Potsdamer Studentin bei “Bibliothek des Jahres” beteiligt

JVA Münster

Vielleicht nicht nur für die Annalen soll hier einmal angemerkt werden, dass an der Ernennung der Bibliothek des Jahres 2007 an die Gefangenenbücherei der Justizvollzugsanstalt eine Studentin aus Potsdam maßgeblich beteiligt war. Ulrike Schönherr (manche haben sie kennengelernt anlässlich der dortigen Führung für die Inetbib-Tagung) hatte die Vorbereitung der Bewerbung der Bibliothek als eines ihrer Projekte während ihres Kurz-Praktikums in Münster. Die Jury des Preises erwähnt dies explizit:

Die Jury würdigte auch die mit großer Sorgfalt zusammengestellten Bewerbungsunterlagen, die sich als professionell gestaltetes Kompendium der modernen Gefangenenbibliotheksarbeit lesen. (DBV Pressemitteilung)

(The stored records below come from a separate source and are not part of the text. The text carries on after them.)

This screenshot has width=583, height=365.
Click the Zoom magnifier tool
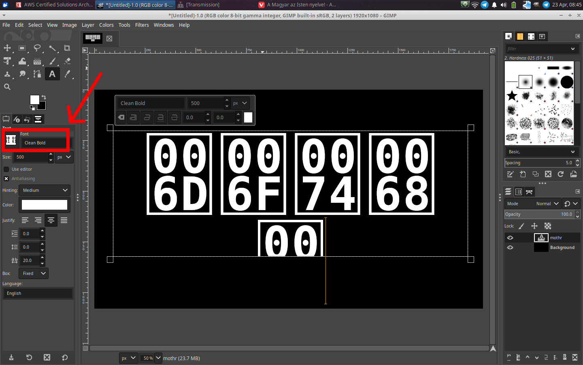[7, 87]
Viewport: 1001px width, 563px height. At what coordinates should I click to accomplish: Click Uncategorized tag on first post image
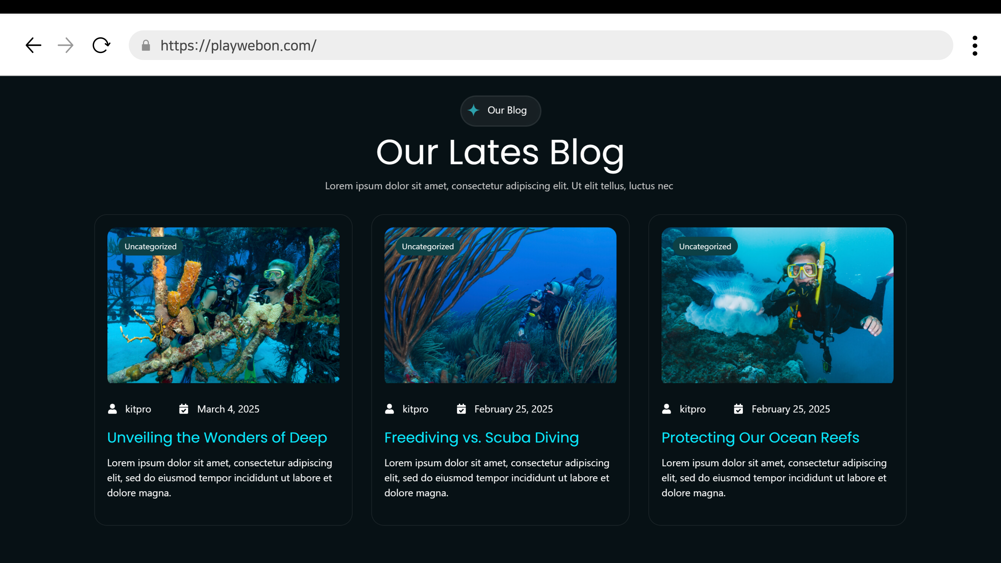pyautogui.click(x=150, y=246)
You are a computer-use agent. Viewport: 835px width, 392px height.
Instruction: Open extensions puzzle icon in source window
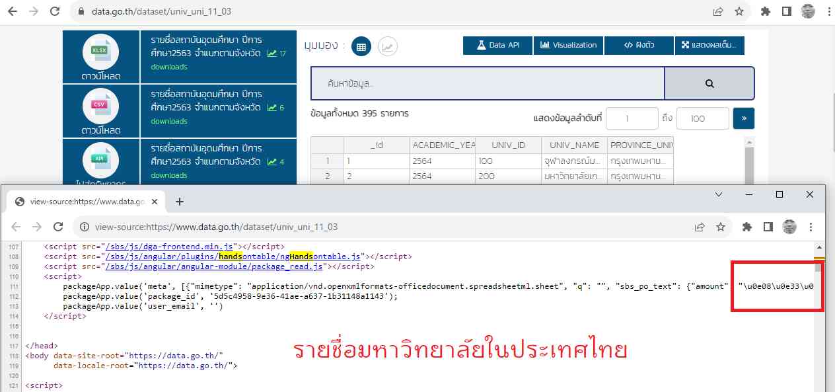tap(747, 227)
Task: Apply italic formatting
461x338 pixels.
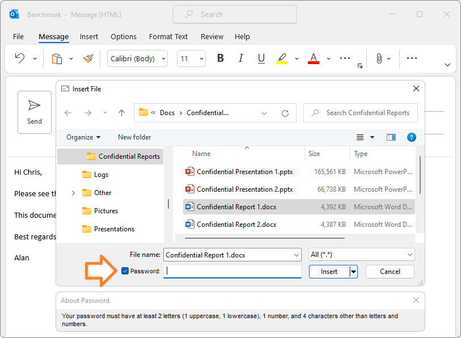Action: [x=240, y=58]
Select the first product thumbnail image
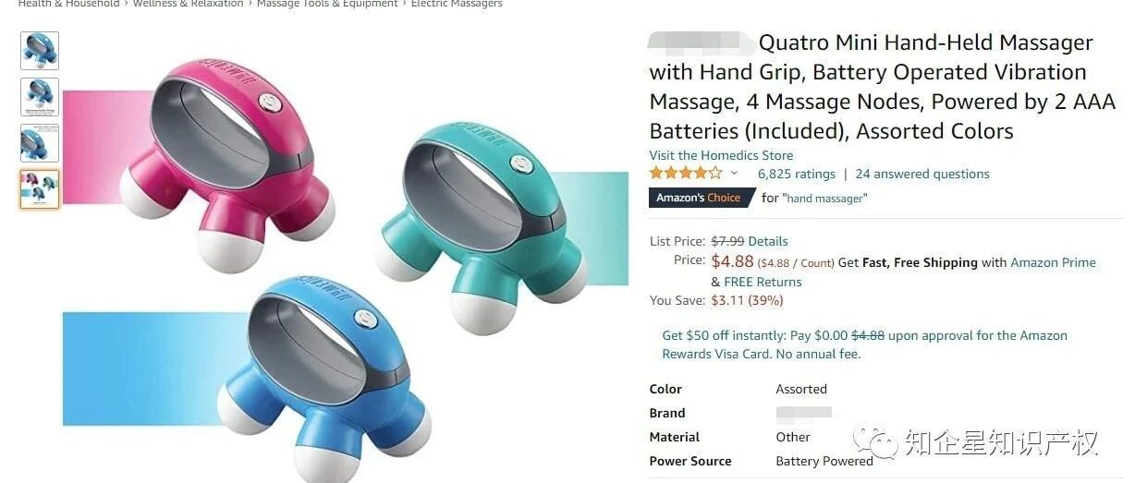 [40, 51]
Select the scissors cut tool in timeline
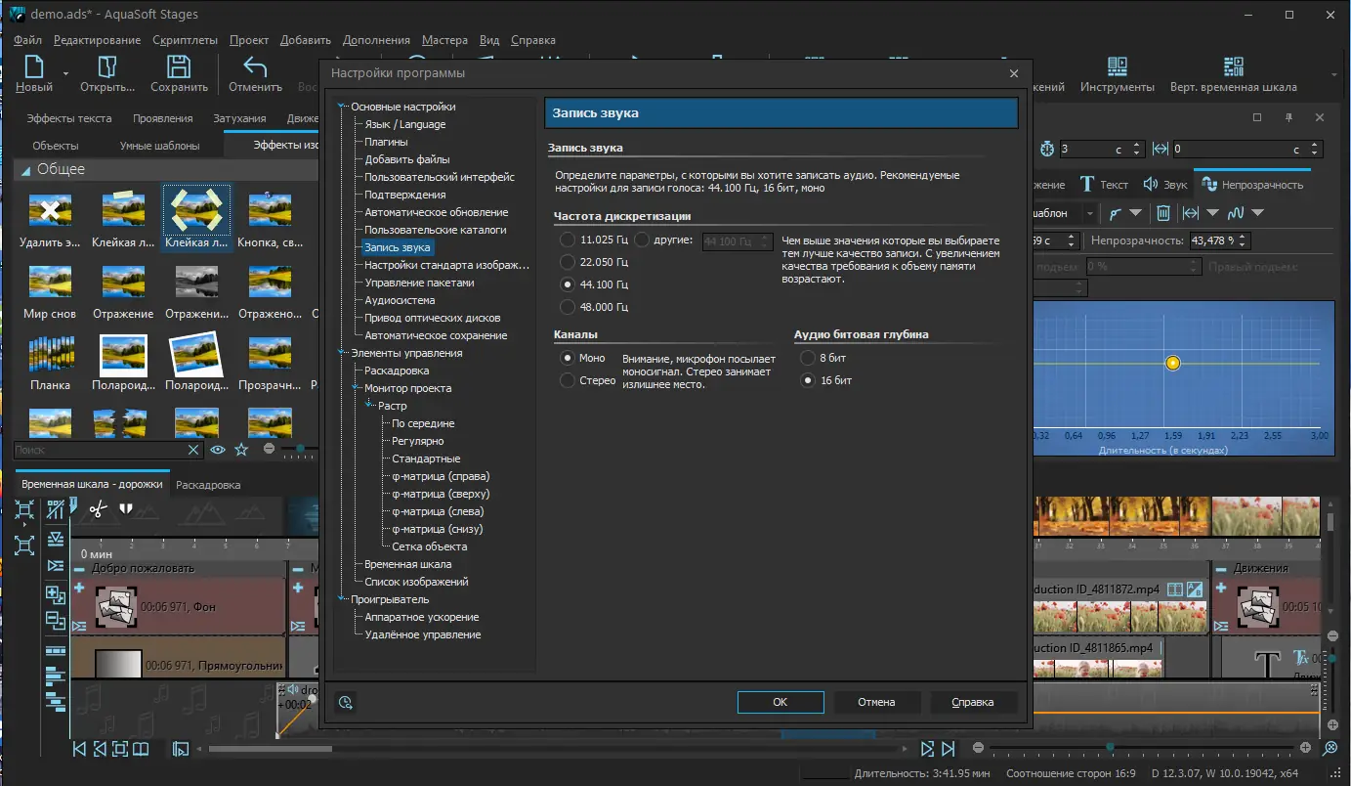Viewport: 1351px width, 786px height. tap(98, 509)
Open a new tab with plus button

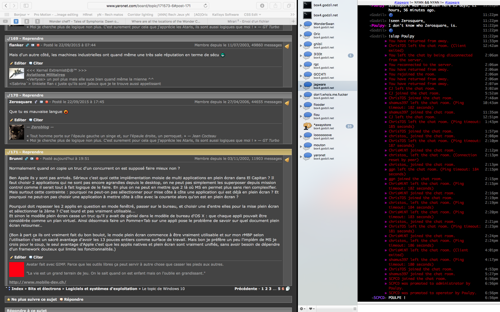293,21
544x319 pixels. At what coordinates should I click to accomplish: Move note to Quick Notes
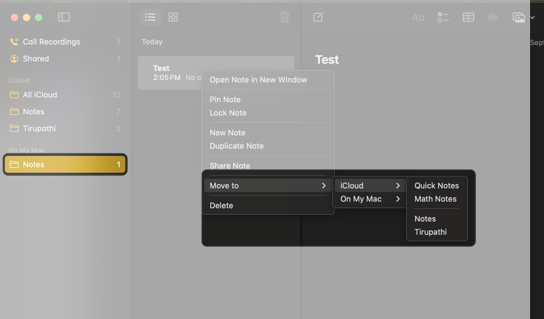[x=436, y=186]
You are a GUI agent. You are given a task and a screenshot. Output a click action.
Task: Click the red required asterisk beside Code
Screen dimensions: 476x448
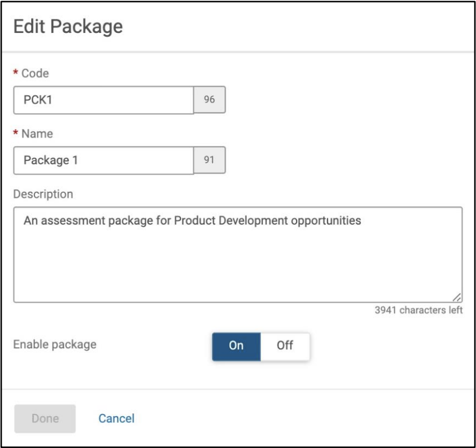16,74
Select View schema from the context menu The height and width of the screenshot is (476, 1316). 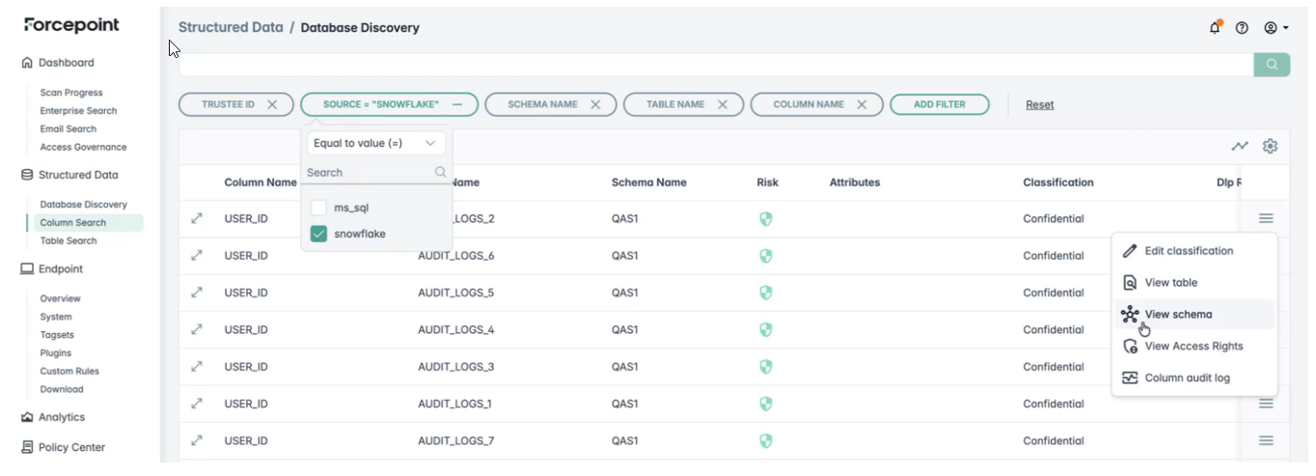point(1178,314)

Sie schreibt davon selbst nur in einer verklausulierten Fußnote am Ende ihres sehr schönen Textes in LIBREAS: “Hinter Gittern. Fachstelle Gefangenenbüchereiwesen in der JVA Münster. Dieser Text ist übrigens eine leicht veränderte Fassung ihres Praktikumsberichtes, den sie schrieb im Rahmen ihres Praktikums zu ihrer Ergänzungsrichtung “Soziale Arbeit” im informationswissenschaftlichen Studium in Potsdam. Eine Besonderheit, die es im Bachelor Studium so leider nicht mehr geben wird, weil das dritte Praktikum wegfällt. (Ihr Praxissemester absolvierte sie in Finnland (Helsinki City Library) und hat an verschiedenen Stellen darüber schon berichtet (im kleineren Kreis), und in der BuB und im Bibliotheksportal hat sie auch schon publiziert - allerdings über die Niederlande).

Die Idee zur Bewerbung um den Preis “Bibliothek des Jahres” stammt - Ehre wem Ehre gebührt - allerdings vom Leiter der Bibliothek, Gerhard Peschers, der diesen Gedanken schon länger hegte. Ihm ist zu danken, dass er Ulrike Schönherr das Praktikum ermöglichte! Herzlichen Glückwunsch zum Preis “Bibliothek des Jahres”.